▶ [BRIEF] Please rewrite the lines from the start through the line containing "coord(345,103)", inclusive, with "avatar" changed to "profile picture" and nothing else altered. Leave the pictures out of your answer.

▶ [PROVIDED INFORMATION]

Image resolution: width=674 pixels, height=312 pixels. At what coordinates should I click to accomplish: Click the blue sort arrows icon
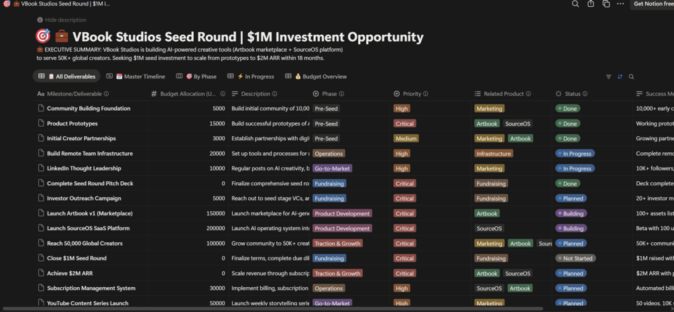[x=620, y=77]
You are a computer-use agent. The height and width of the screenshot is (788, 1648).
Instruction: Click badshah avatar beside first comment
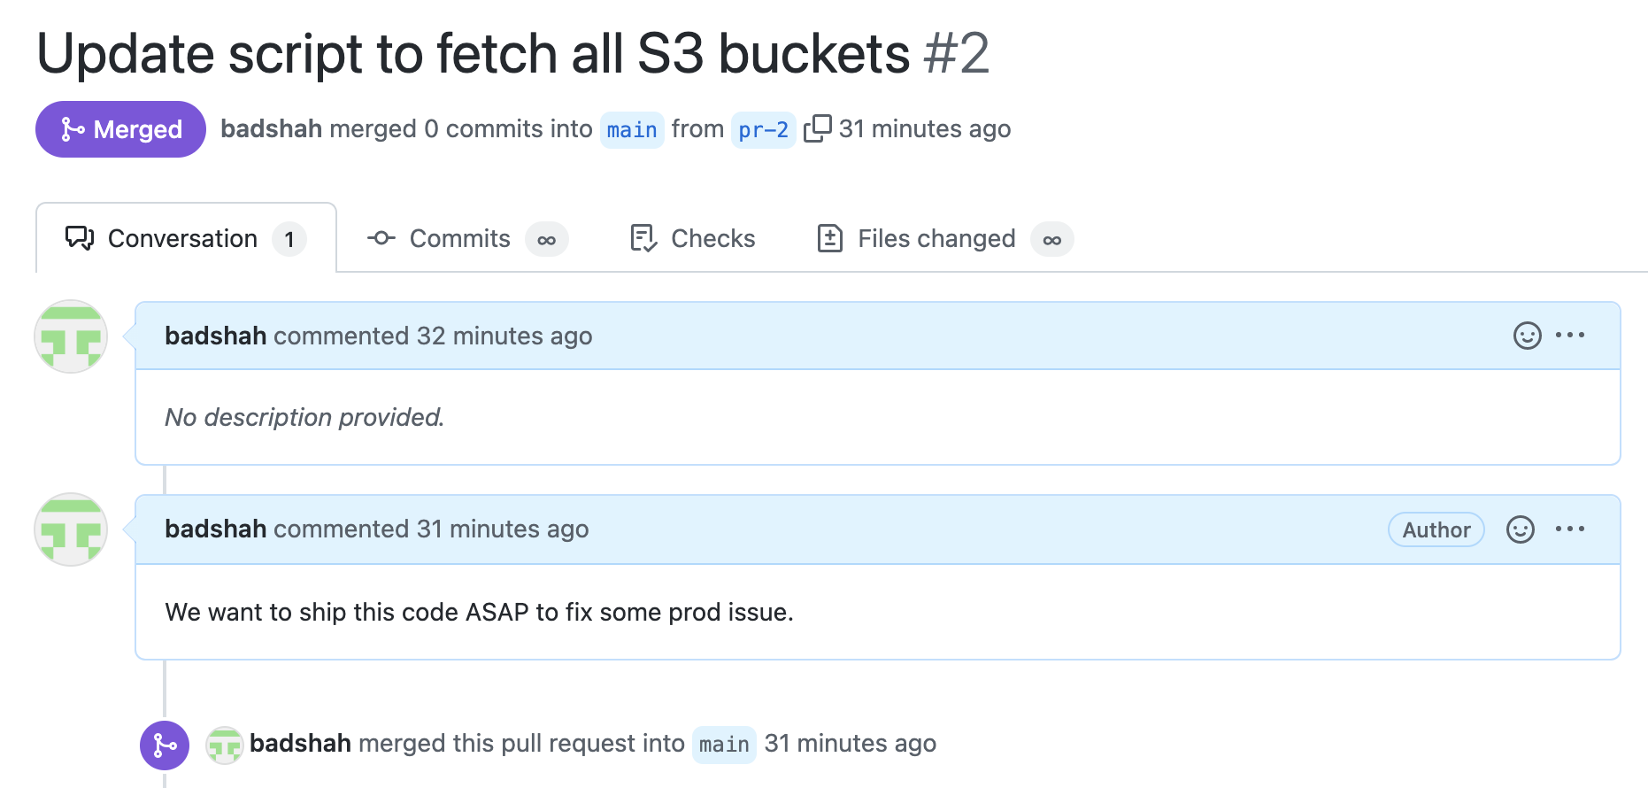(x=71, y=336)
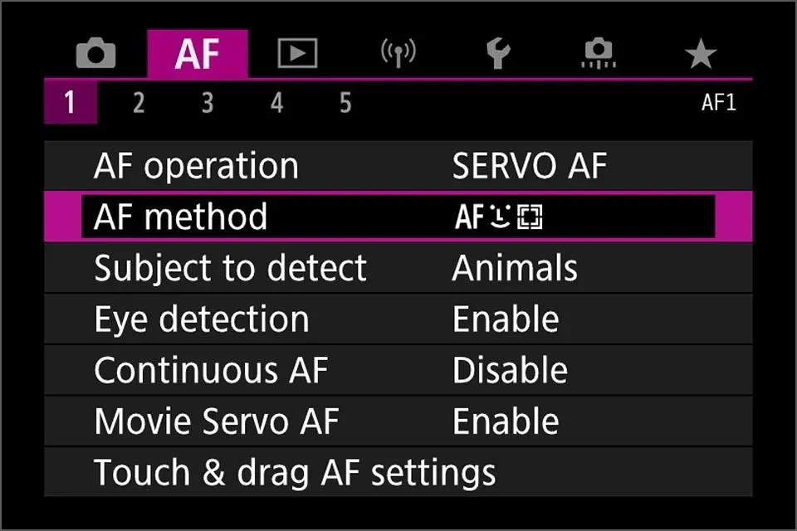Switch to AF page 5
This screenshot has height=531, width=797.
coord(345,103)
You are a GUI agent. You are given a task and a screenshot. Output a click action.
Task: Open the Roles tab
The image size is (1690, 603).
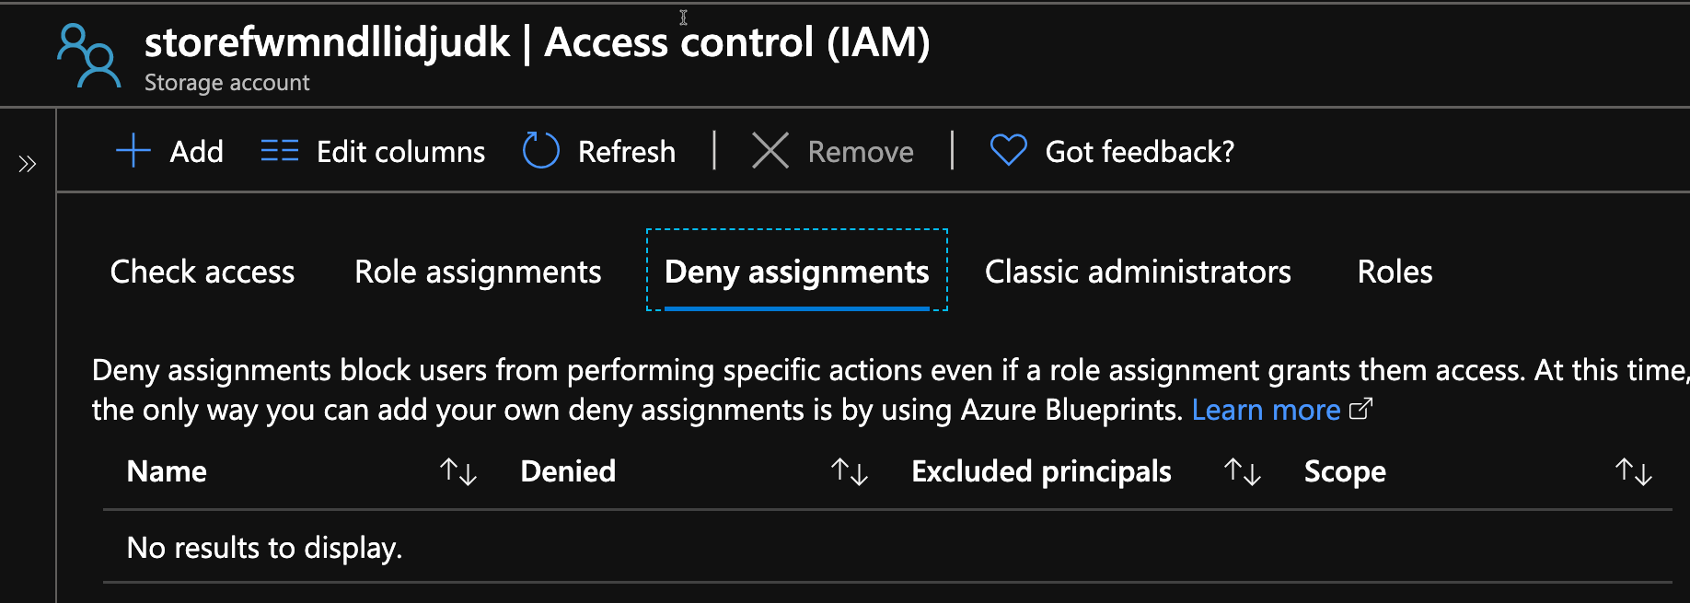coord(1395,272)
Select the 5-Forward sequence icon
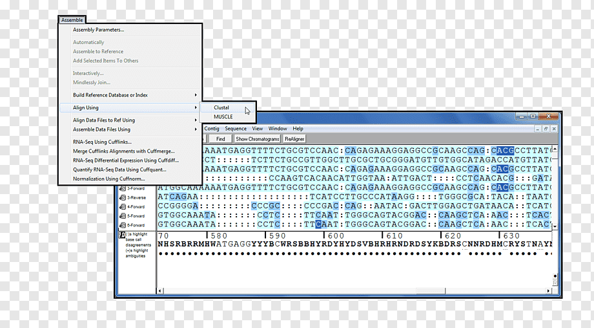 pos(123,215)
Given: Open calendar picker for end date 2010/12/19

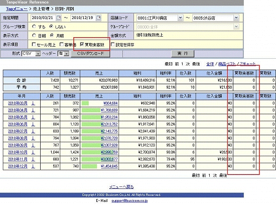Looking at the screenshot, I should [x=99, y=18].
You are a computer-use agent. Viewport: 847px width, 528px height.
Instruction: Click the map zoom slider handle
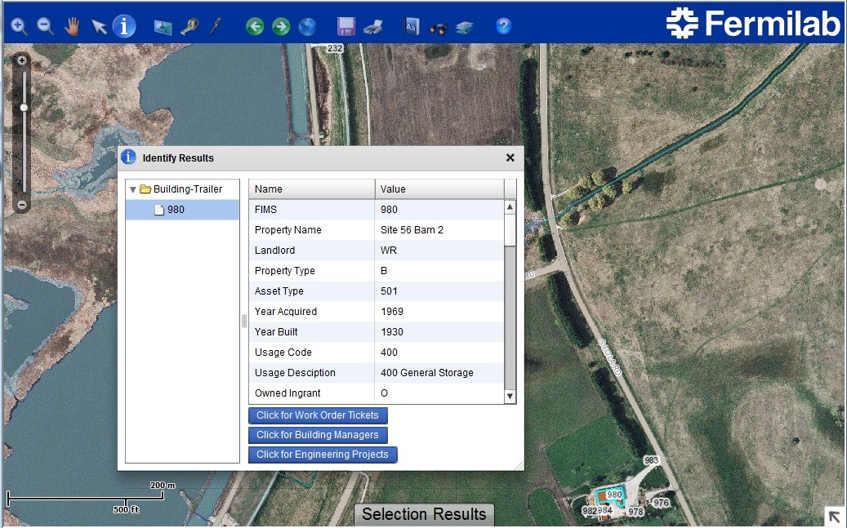pos(24,107)
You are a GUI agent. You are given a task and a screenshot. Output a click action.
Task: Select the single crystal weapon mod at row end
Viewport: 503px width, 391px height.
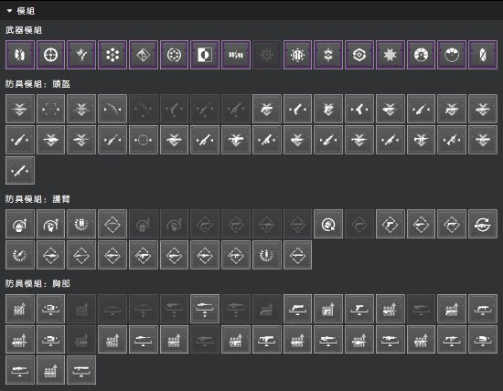[483, 55]
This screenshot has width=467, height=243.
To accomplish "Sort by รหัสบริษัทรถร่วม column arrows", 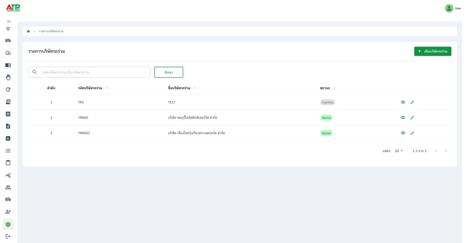I will pos(107,88).
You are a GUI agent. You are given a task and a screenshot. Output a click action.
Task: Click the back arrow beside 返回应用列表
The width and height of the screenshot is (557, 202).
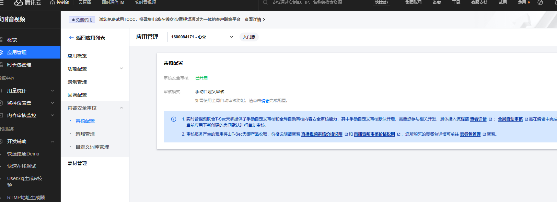tap(71, 38)
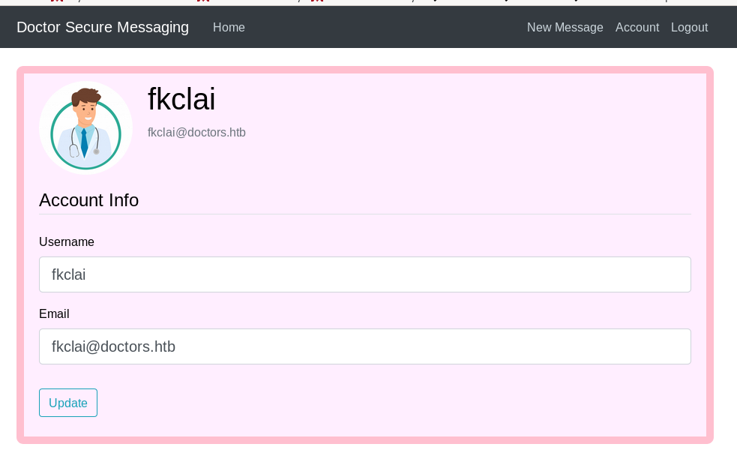
Task: Focus the Email input field
Action: (364, 346)
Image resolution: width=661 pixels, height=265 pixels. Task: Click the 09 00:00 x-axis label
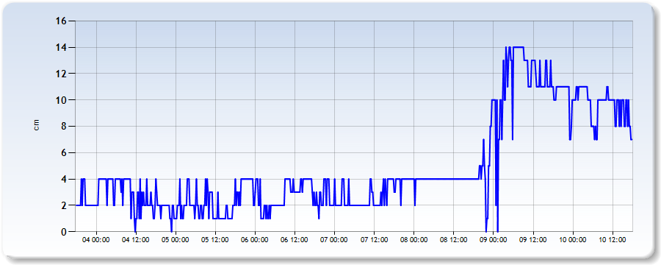(x=493, y=240)
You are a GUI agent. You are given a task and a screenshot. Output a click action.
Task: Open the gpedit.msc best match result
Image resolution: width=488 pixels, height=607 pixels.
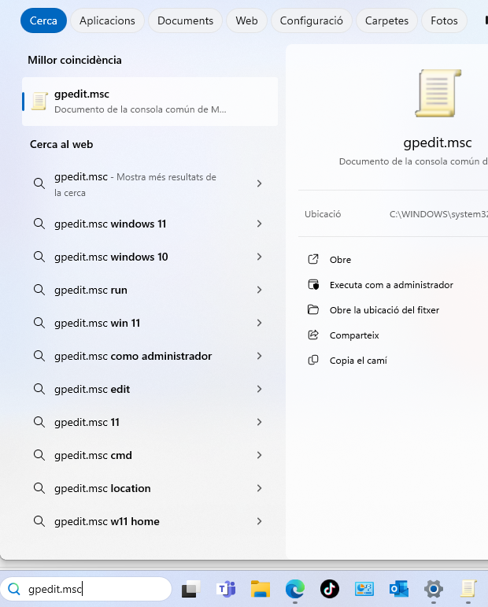tap(150, 102)
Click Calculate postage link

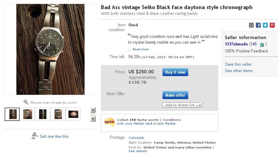click(x=136, y=138)
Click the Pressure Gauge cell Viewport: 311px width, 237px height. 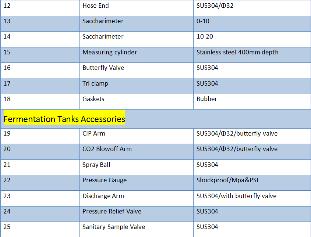(x=105, y=180)
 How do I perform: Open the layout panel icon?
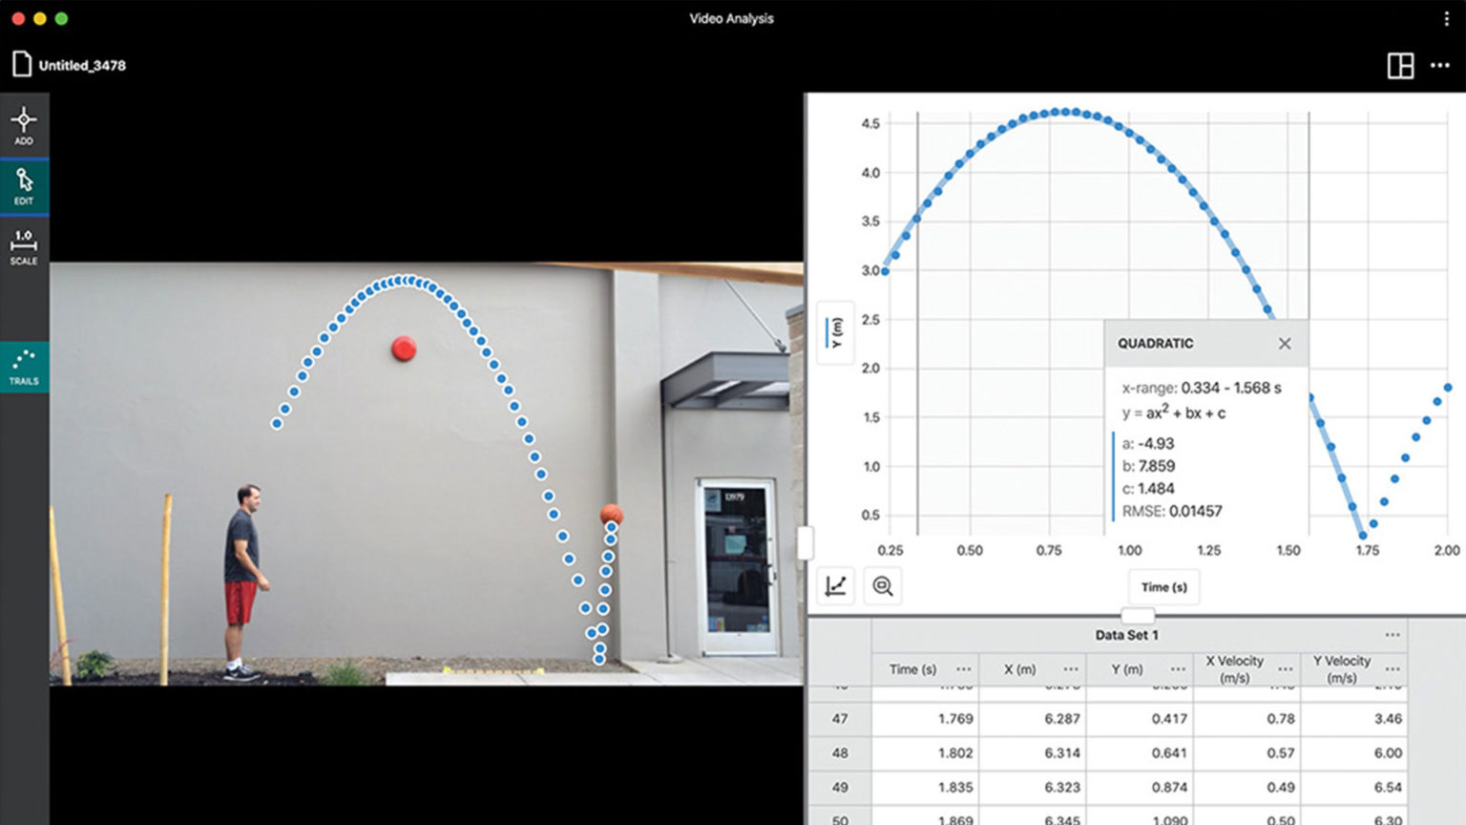click(x=1399, y=65)
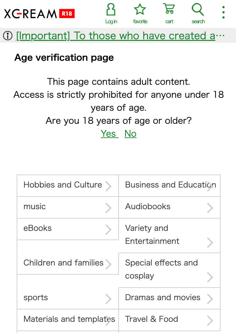Select the music category
Image resolution: width=236 pixels, height=333 pixels.
[x=34, y=206]
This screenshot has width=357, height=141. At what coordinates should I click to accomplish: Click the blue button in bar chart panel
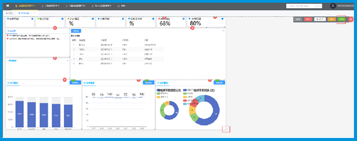[x=75, y=82]
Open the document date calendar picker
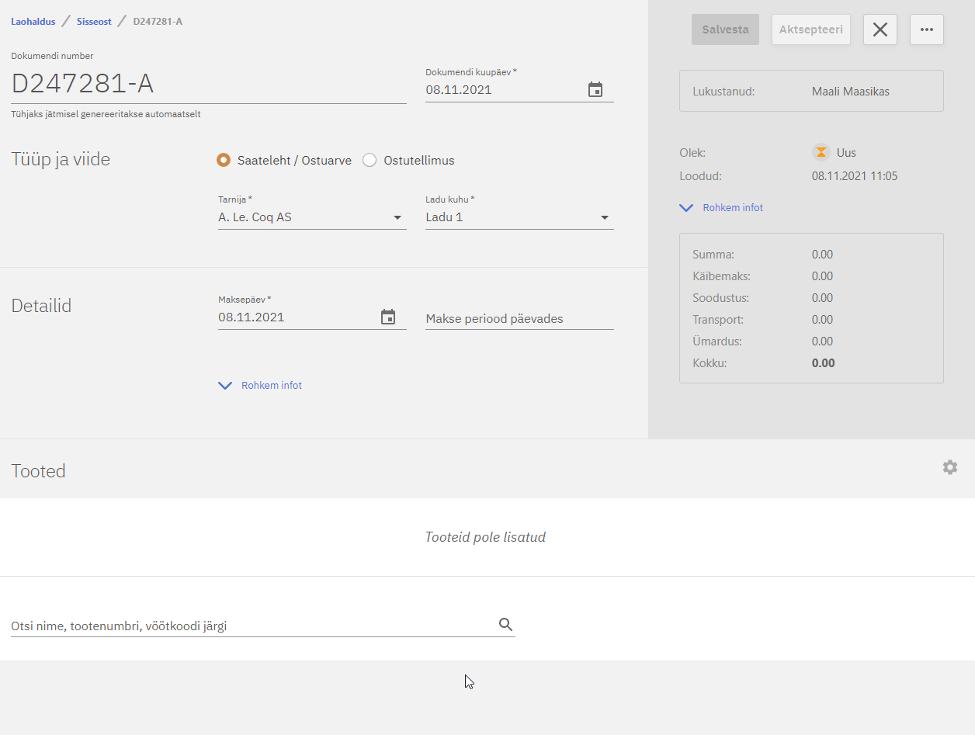 595,90
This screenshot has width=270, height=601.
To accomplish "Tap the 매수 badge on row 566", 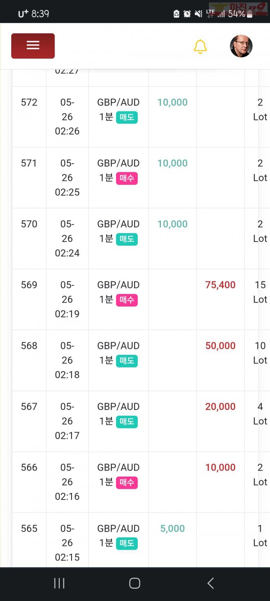I will (x=127, y=482).
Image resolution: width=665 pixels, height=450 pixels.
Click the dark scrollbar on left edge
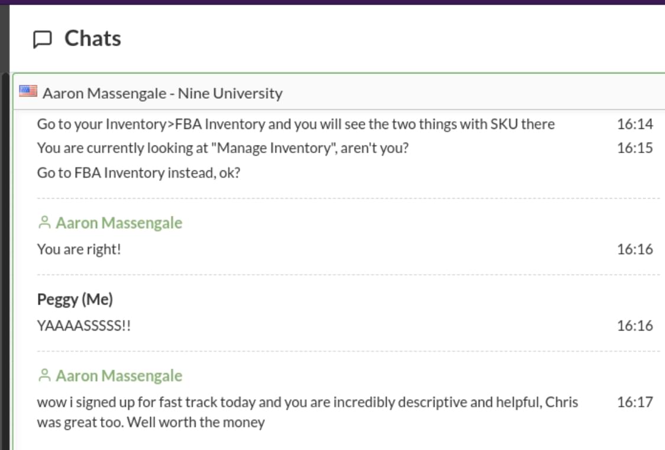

▶ [COMPLETED TASK]
Image resolution: width=674 pixels, height=312 pixels. At what coordinates should I click to accomplish: Click the blue sort arrows icon
[x=620, y=77]
You are a computer-use agent. The height and width of the screenshot is (788, 1648).
Instruction: Click badshah profile picture beside first comment
(x=71, y=336)
Switch to AF page 5
This screenshot has height=531, width=797.
coord(345,103)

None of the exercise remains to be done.